Suppose, "Sachin might/may have left the country" here point of time is in the past.

If I say, Sachin may/might have left the country by tomorrow evening. Here point of time is in the future.

So can we use this structure "may/might have +V3rd form for guesses/possibility in the future?
More example
Train may have left tomorrow.
He might have gone to Delhi tomorrow.

Hello Rsb,

It is possible to use perfect modal verbs with future reference when we are looking back from a point further in the future. The future perfect (will have + verb3) is an example of this:

By 2100, we will already have built undersea cities for millions of people.

May/might can replace will to make the prediction less certain:

By 2100, we may already have built undersea cities for millions of people.

 

We can also use the perfect modal (may/might have + verb3) to express a counter-factual with an if-clause (or implied if-clause).

For example, imagine we are talking on Wednesday. I plan to meet my friend on Thursday. However, there is an earthquake and all travel is cancelled. In that situation I might say this:

If there hadn't been an earthquake, I might have met my friend tomorrow,

(would, could and may are all also possible here)

 

As you can see, context is crucial.

 

Peter

The LearnEnglish Team

let us imagine an example.

John is a good football player. in a certain match he did not play well as a result his team was overthrown shabbily. then the supporters discussed themselves....

1. John should have played well.
2. John could have played well.
3. John would have played well.

in this case; do the above-mentioned 3 sentences correct? specially the last one?

Hello pipilica,

All of the sentence are possible, but they have different meanings and implied if-clauses.

1. This is fine as it stands. It functions as a criticism of John's performance, which did not reach expectations. It suggests the speaker does not understand why John did not play well.

 

2. This sentence describes an alternative outcome which was possible but not certain. It implies an if-clause:

John could have played well if the tactics had been better / if he hadn't been sick / if he had been more motivated etc.

 

3. This sentence is similar to the second, but is more certain of its conclusion. It does not (like #2) tell us that an alternative was possible, but that the alternative was certain if the condition were met

 

Peter

The LearnEnglish Team

Hello Oleg

In the case of 1, it could be any of the meanings you suggest -- it's not possible to know for sure without more context. In general, it means 'by now' or 'by the time I mean (determined by context)', the match must have started.

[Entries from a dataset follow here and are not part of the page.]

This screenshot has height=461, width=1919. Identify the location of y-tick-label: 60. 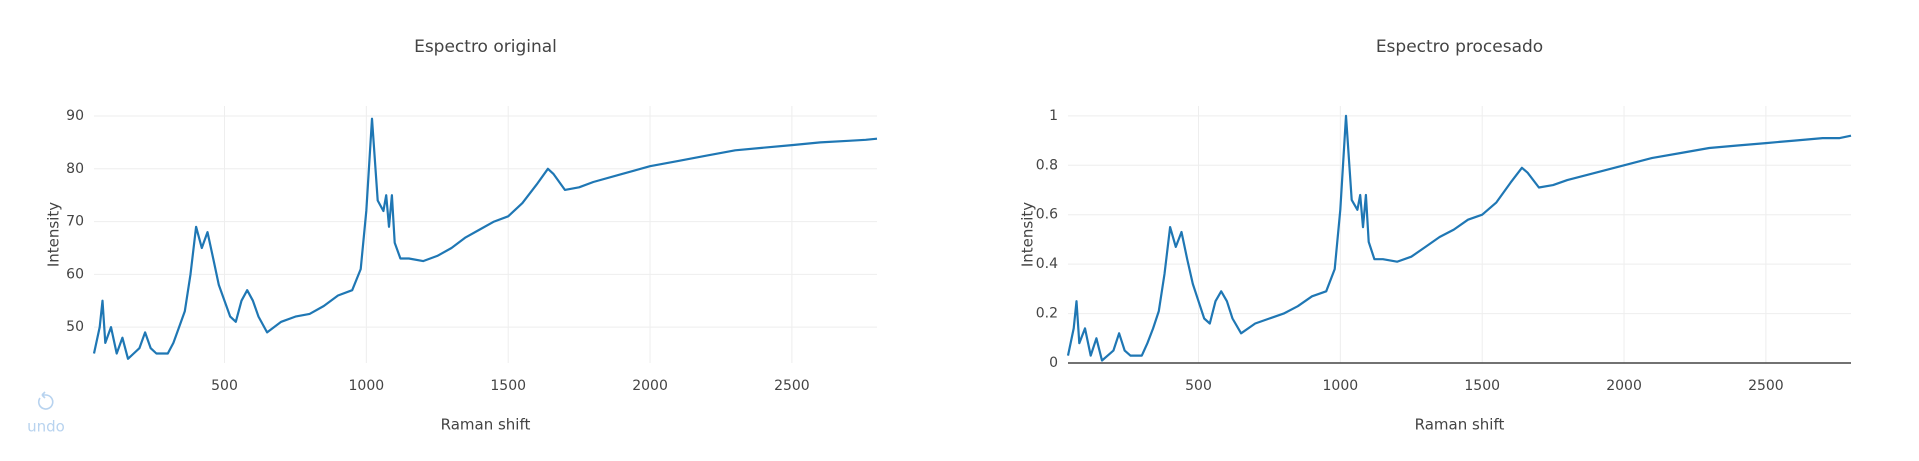
(75, 274).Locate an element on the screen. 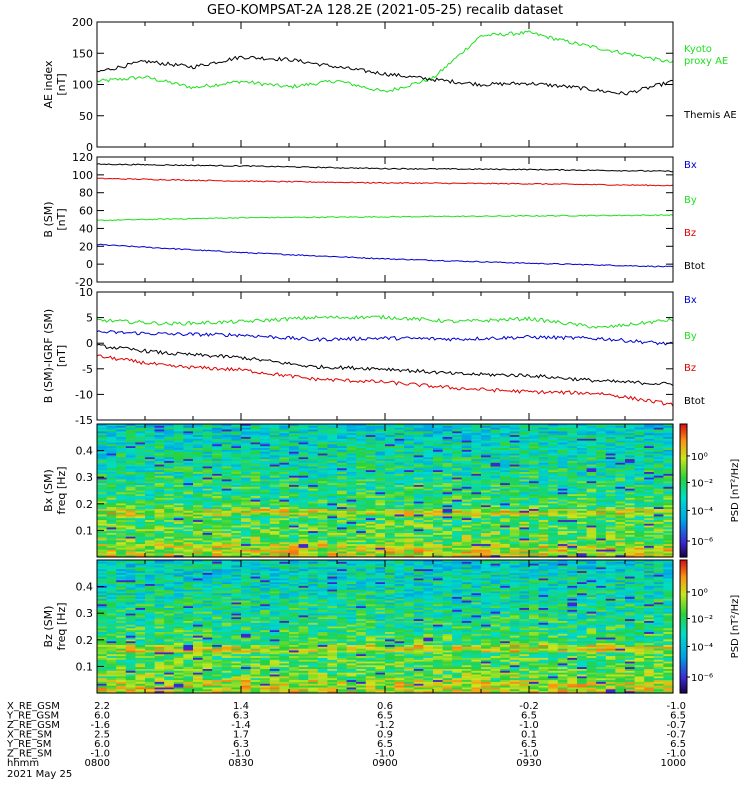 The width and height of the screenshot is (750, 800). colorbar-tick-label: 10⁻⁶ is located at coordinates (702, 542).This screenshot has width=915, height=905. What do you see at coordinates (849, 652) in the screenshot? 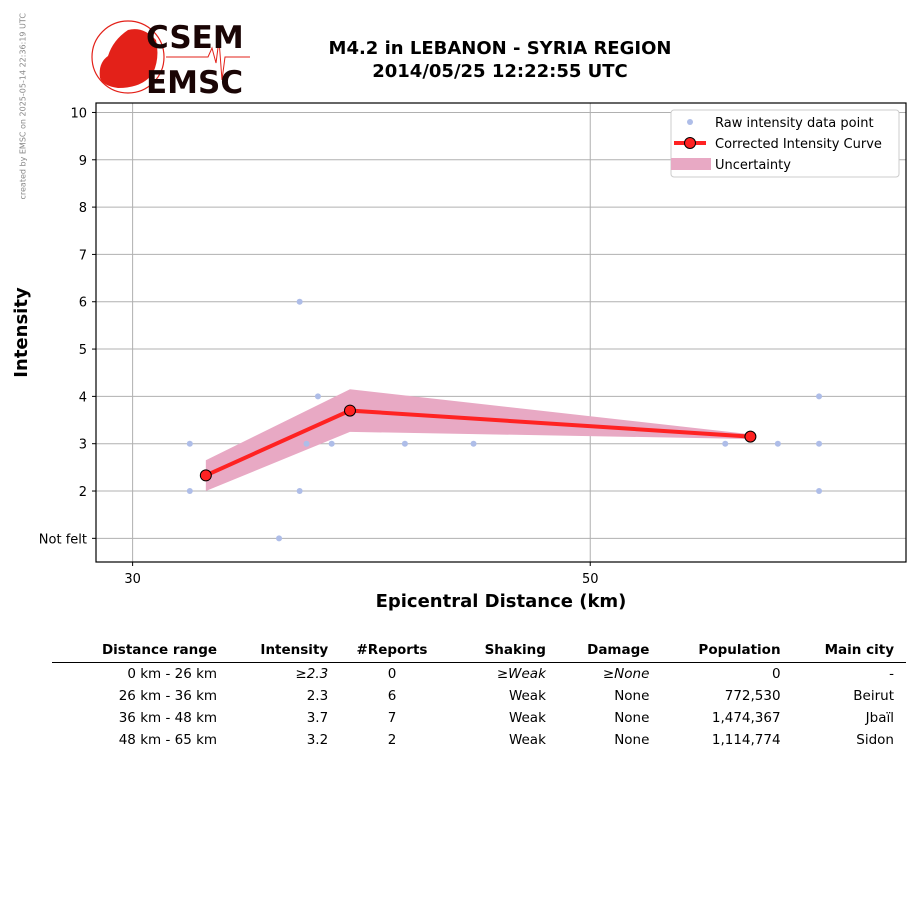
I see `column-header: Main city` at bounding box center [849, 652].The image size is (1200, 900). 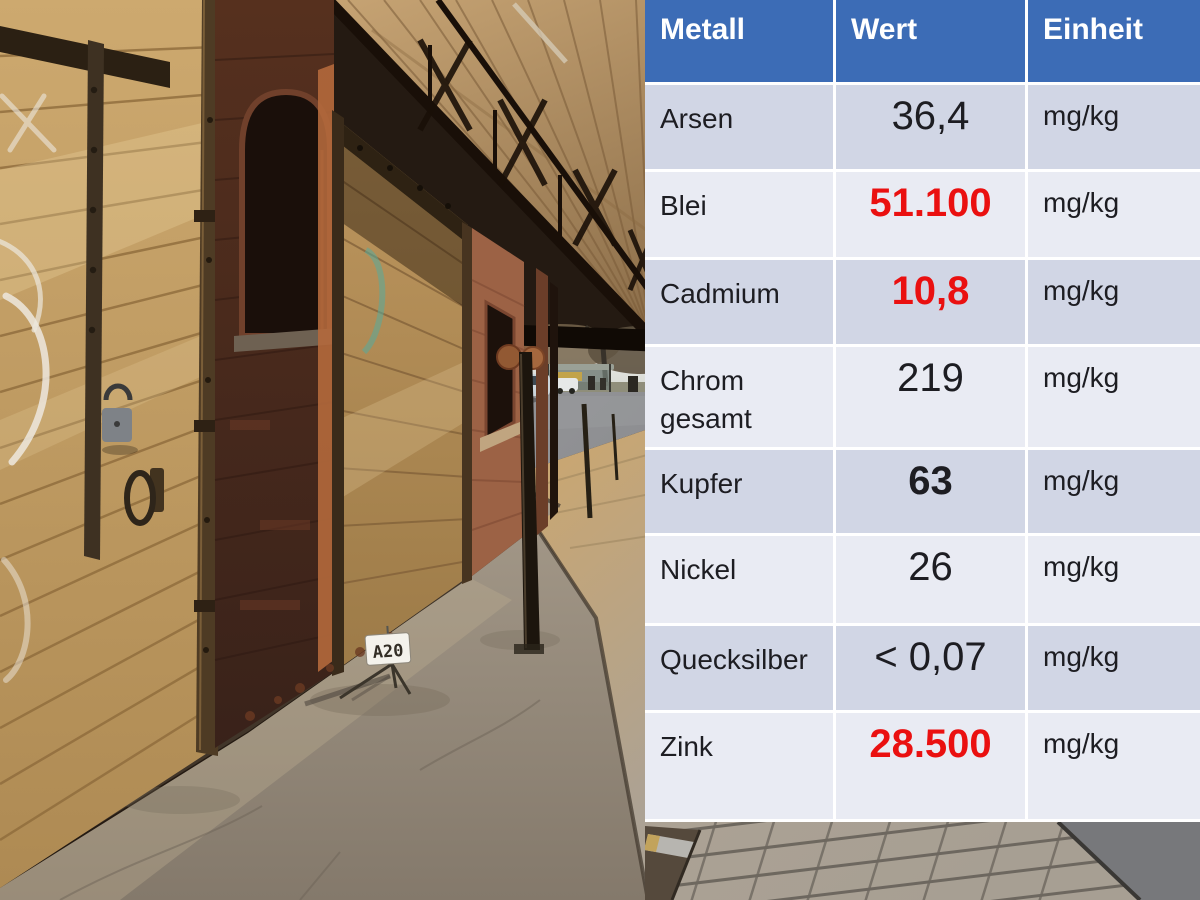 I want to click on door-top-track, so click(x=85, y=57). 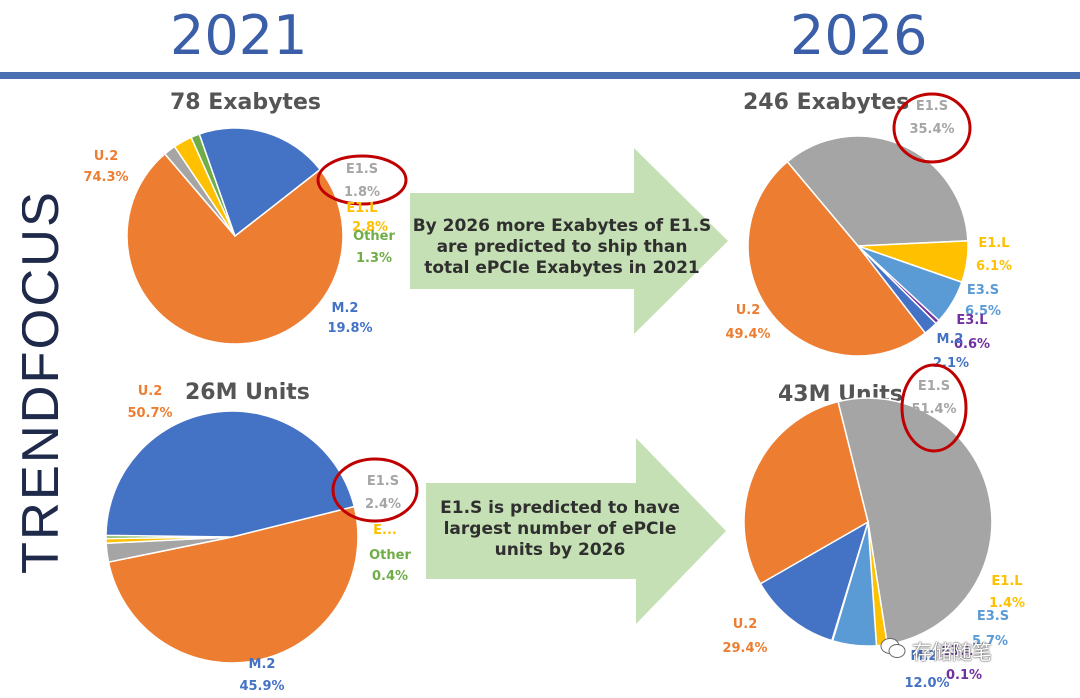 I want to click on slice-label-2021-exabytes-e1-s: E1.S, so click(x=362, y=170).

In the case of 2, 'was' with 'would have finished' don't make sense with 'by now' -- you'd need to change the latter to 'by then'. With 'is' and 'will have finished', it means that we think he must have finished now, or just finished, because we expected him to finish earlier, because he normally finishes just now, or something like that. Again, it's not completely clear without more context.

Hope this helps.

All the best

Kirk

The LearnEnglish Team

Hello. Could you please help me?
Is it correct to make deductions in the following way:
- "In Egypt, the underground must have made travelling round Cairo easier."
or this way:
- "In Egypt, the underground must make travelling round Cairo easier."
Thank you.

Hello Ahmed Imam

Both of those are correct and sound natural -- good work. The first sentence speaks about the past and the second one about the present.

All the best

Kirk

The LearnEnglish Team

Hello
question in relative pronoun "when":
time when we spent with the right person
in this example "when" here is right or wrong
is the word "time" refer to a time or it's just a word and can't put when??